Strong scarring of logarithmic quasimodes

Eswarathasan, Suresh; Nonnenmacher, Stéphane

doi:10.5802/aif.3137

Strong scarring of logarithmic quasimodes
[Quasimode logarithmique et grosse balafre]

Eswarathasan, Suresh ¹ ; Nonnenmacher, Stéphane ^2,³

¹ Department of Mathematics and Statistics McGill University 805 Rue Sherbrooke Ouest Montréal (Canada)
² Institut de Physique Théorique Université Paris-Saclay Commissariat à l’énergie atomique 91191 Gif-sur-Yvette (France)
³ Laboratoire de Mathématiques d’Orsay Univ. Paris-Sud, CNRS Université Paris-Saclay 91405 Orsay (France)
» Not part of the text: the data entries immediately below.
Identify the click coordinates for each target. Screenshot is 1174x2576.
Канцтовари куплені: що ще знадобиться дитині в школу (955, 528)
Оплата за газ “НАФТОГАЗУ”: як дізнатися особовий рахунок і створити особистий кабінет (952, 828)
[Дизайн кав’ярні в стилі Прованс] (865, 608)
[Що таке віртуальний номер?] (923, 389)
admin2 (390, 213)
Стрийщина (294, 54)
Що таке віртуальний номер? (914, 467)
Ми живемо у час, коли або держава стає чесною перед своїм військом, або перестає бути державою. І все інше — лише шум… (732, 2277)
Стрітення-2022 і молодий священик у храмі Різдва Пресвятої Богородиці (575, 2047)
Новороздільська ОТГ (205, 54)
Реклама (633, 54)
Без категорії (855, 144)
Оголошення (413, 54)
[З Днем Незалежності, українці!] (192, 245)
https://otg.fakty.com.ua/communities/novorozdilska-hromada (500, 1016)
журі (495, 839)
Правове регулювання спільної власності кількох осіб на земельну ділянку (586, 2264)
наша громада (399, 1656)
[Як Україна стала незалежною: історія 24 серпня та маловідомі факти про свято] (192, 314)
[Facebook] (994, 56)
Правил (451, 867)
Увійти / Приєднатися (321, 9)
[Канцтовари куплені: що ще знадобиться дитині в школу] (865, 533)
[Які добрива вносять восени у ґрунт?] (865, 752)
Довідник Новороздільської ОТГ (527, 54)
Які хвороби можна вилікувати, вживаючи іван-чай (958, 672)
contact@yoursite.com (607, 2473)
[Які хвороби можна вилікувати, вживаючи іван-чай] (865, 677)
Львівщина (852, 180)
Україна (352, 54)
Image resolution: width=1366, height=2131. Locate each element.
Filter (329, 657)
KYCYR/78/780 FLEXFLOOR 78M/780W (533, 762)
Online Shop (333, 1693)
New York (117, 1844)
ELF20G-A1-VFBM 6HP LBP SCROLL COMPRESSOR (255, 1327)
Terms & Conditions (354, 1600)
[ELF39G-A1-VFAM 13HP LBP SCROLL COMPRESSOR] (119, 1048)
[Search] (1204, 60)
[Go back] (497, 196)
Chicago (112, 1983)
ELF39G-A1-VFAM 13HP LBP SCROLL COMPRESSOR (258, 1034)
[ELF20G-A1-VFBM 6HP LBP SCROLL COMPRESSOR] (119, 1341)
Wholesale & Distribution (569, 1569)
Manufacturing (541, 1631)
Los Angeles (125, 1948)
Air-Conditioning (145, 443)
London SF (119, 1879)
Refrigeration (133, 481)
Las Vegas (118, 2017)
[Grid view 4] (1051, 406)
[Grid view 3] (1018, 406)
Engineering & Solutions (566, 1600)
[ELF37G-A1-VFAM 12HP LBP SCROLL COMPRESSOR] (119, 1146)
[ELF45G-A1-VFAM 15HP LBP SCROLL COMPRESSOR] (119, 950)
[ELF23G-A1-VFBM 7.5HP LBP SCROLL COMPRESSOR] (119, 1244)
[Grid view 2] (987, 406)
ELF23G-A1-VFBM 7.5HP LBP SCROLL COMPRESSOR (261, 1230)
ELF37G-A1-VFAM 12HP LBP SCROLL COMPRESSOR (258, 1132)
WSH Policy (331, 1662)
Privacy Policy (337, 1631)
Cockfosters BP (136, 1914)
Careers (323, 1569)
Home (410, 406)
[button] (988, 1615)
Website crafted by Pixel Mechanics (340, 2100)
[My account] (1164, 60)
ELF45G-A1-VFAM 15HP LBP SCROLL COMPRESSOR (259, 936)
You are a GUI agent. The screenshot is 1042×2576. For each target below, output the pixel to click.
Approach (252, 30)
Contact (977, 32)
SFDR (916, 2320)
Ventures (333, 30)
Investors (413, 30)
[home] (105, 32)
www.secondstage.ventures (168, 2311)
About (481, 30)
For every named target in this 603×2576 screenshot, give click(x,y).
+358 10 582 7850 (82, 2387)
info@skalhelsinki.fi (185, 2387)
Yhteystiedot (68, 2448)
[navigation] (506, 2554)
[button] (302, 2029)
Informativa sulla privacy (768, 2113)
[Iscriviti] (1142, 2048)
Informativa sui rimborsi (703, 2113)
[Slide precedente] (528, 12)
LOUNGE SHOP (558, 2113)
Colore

Annales de l'Institut Fourier, Tome 67 (2017) no. 6, pp. 2307-2347.

Résumé
Abstract

Nous considérons un opérateur pseudodifférentiel semiclassique sur une surface compacte, tel que le flot Hamiltonien engendré par son symbole principal possède, à une certaine énergie, une orbite périodique hyperbolique. Pour un paramètre $ε > 0$ arbitrairement petit, nous construisons une famille de quasimodes de cet opérateur, dont la largeur en énergie est d’ordre $ε ℏ / | log ℏ |$ , mais qui possèdent un poids positif (une « grosse balafre ») autour de cette orbite périodique. Notre construction procède par un contrôle de l’évolution de paquets d’onde gaussiens jusqu’au temps d’Ehrenfest.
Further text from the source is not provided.